Wilanu killed the siren. He clamped down on the brake, took a corner too fast, accelerated again, and slid the cruiser to a halt beside a tall metal gate. Fencing wrapped around the construction site. Beyond the fence the mostly-completed building rose up into the sky, thirty stories of stone, ceramic, and steel. Bare dirt and construction equipment surrounded the structure, and scattered piles of building materials. The exterior surface was finished, but most of the windows were open. Wide steps led to the main entrance over which loomed the relief of a Goddess, a fistful of laurel branches and spears in each hand.

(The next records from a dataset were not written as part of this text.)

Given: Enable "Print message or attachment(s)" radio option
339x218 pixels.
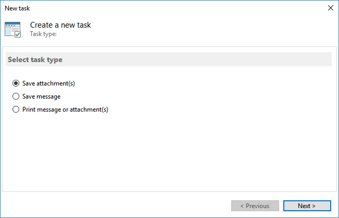Looking at the screenshot, I should point(16,110).
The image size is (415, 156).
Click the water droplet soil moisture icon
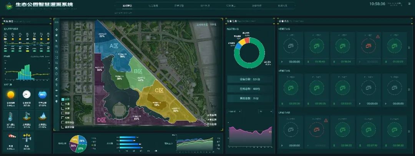point(42,116)
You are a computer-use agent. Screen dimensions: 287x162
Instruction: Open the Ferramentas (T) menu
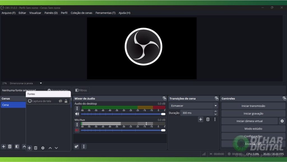(x=105, y=13)
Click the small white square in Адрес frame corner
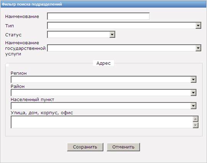This screenshot has width=207, height=163. 7,65
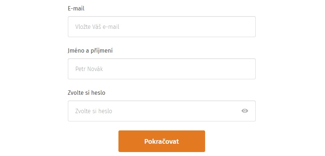Click the Vložte Váš e-mail placeholder text
325x156 pixels.
97,27
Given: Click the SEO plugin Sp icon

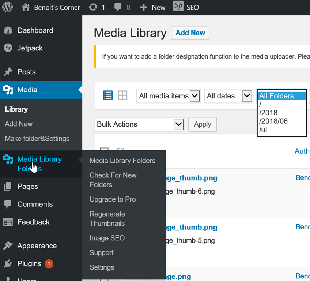Looking at the screenshot, I should coord(178,7).
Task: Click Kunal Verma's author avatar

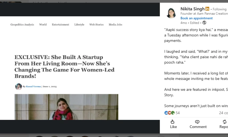Action: [x=19, y=86]
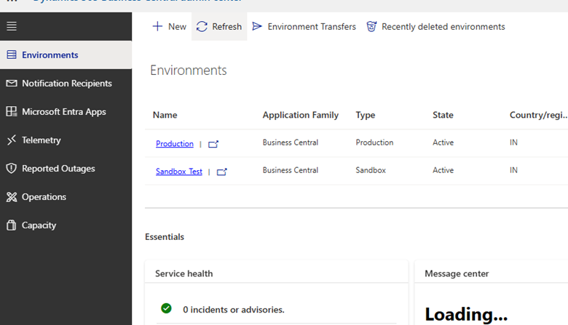Sort by the Name column header
The height and width of the screenshot is (325, 568).
(x=165, y=115)
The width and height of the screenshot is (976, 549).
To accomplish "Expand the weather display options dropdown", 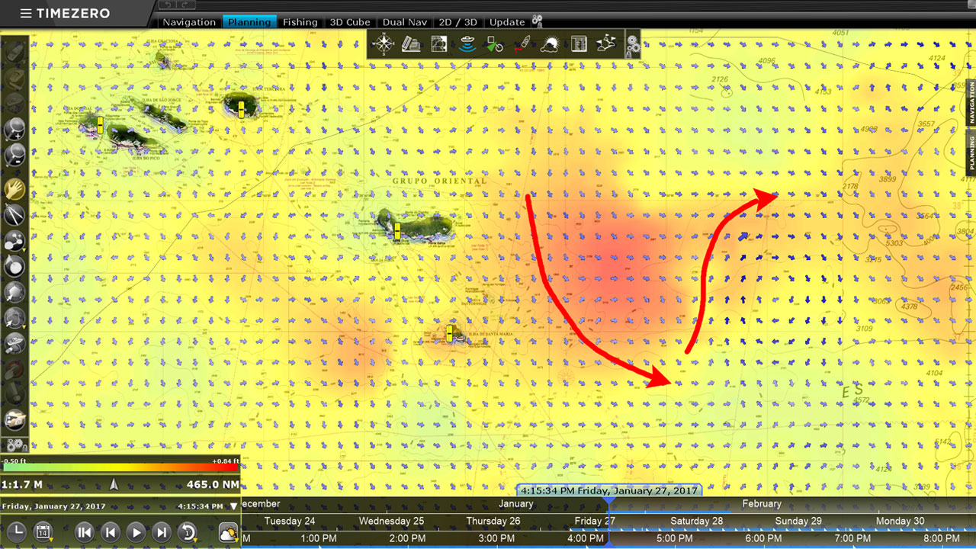I will coord(228,531).
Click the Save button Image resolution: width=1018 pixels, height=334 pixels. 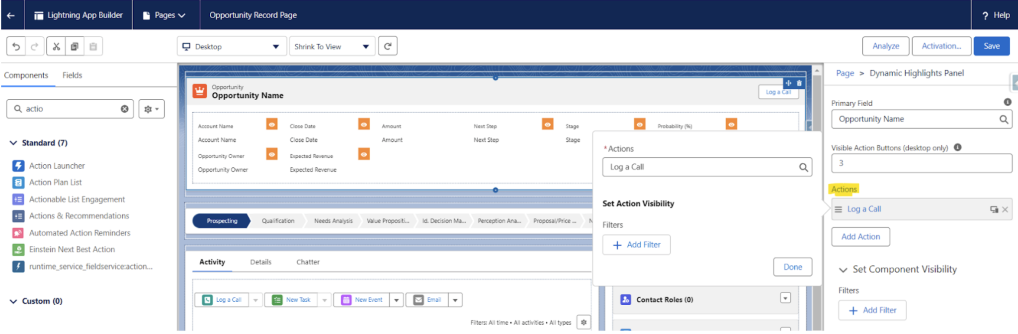[x=991, y=46]
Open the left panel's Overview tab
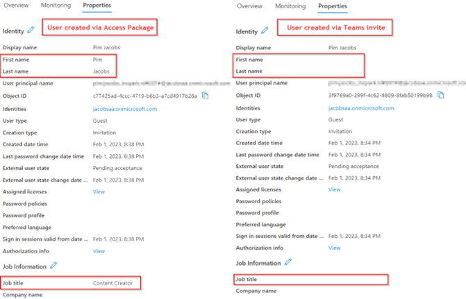 (16, 6)
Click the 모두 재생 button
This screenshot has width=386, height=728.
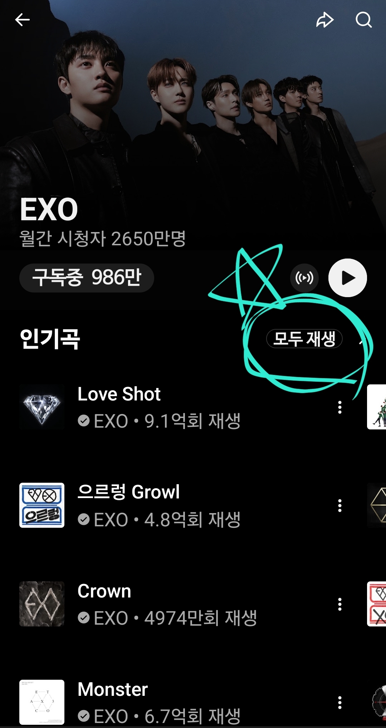coord(304,339)
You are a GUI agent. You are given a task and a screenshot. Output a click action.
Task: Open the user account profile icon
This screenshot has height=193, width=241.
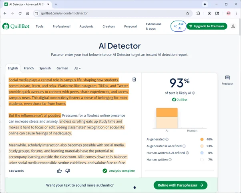[x=233, y=26]
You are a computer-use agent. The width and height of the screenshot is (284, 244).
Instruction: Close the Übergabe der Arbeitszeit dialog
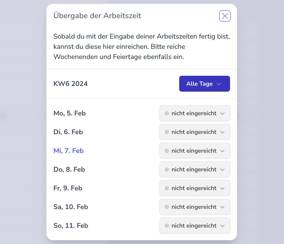(225, 16)
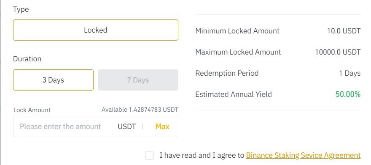Click the Available 1.42874783 USDT balance text
This screenshot has height=165, width=371.
(140, 110)
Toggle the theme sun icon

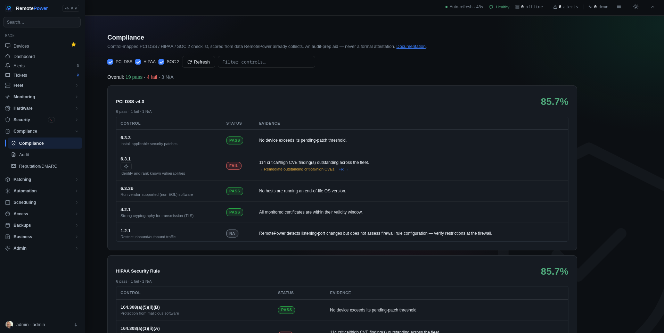(636, 7)
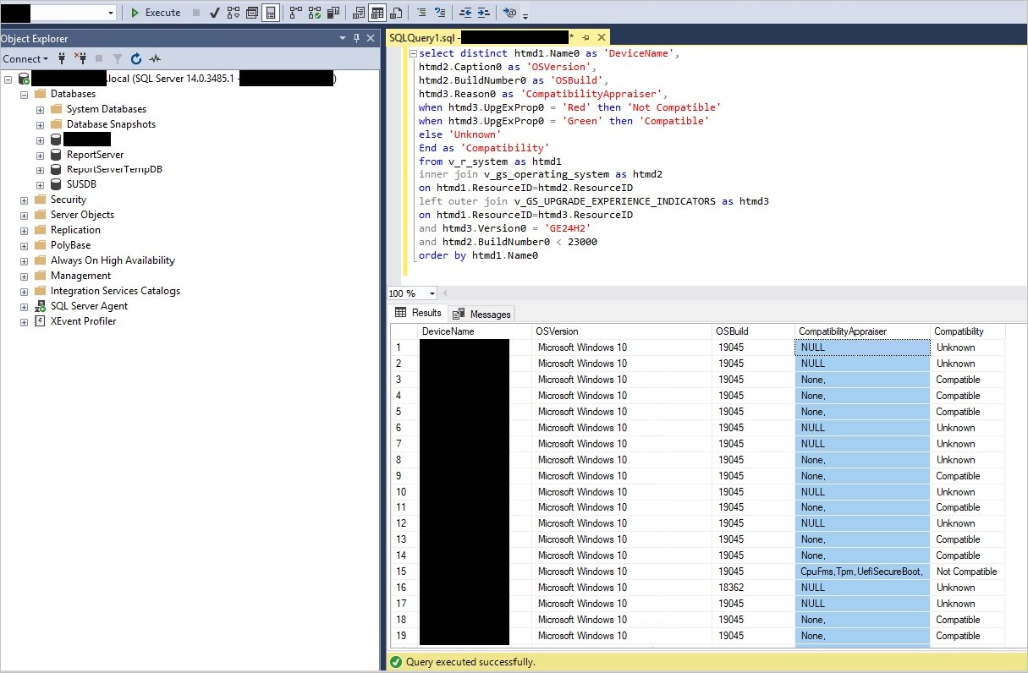Expand the SUSDB database node
The height and width of the screenshot is (673, 1028).
(40, 184)
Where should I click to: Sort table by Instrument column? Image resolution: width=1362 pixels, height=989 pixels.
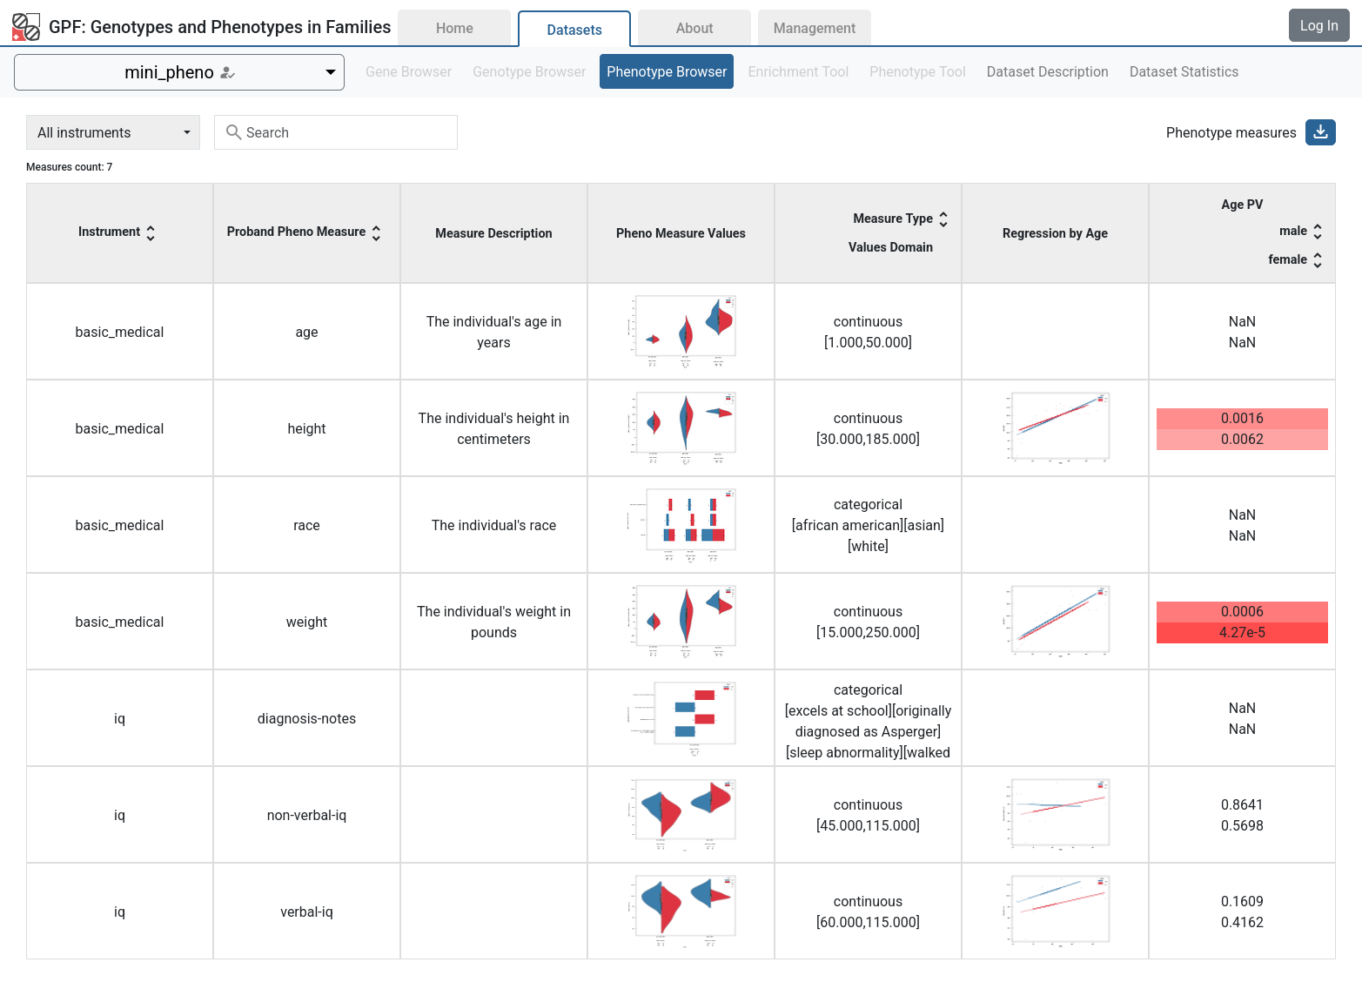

The gate was open, two cruisers pulled up beneath the wide awning that covered the sweeping front staircase, their trunks flipped open as the officers loaded up on extra weapons and ammunition. Wilanu accelerated slowly and pulled up beside them.
Officer — what was her name? Right. Shin — looked over as he climbed out of the car.
“Haven’t seen anyone. Don’t think they know we’re here yet. Egilsdottir is still about ten minutes out.”
Wilanu only nodded tightly and joined Leander at the back of the cruiser. Leander popped it open, reached inside, and began to pull out extra pistols, extra ammunition, a holster with a second short rifle. He kept his head and his voice down.
“You get him out of there,” Leander whispered. “Both of them. Kiran and Calliope. Don’t worry about me.”
Wilanu shoved extra ammo packs into his belt. Pulling out his hair sticks, he grabbed more from the trunk, and slid them up inside his sleeves. He tucked his hair down the back of his uniform. “No.”
“What?”
“All of us. We’re all getting out of this. We’re all going home. Together.” He cupped Leander’s cheek and leaned in for a passionate kiss. When he pulled away, it was only far enough to rest their foreheads together. “Ready?”
“Absolutely.”
Wilanu stepped away, reached back, and pulled his face mask up and over his head. Through the eye slits, he watched as Leander did the same. The bright red gorgoneion grinned ferociously against the black of the mask covering his face, her snaky hair snapping and twisting.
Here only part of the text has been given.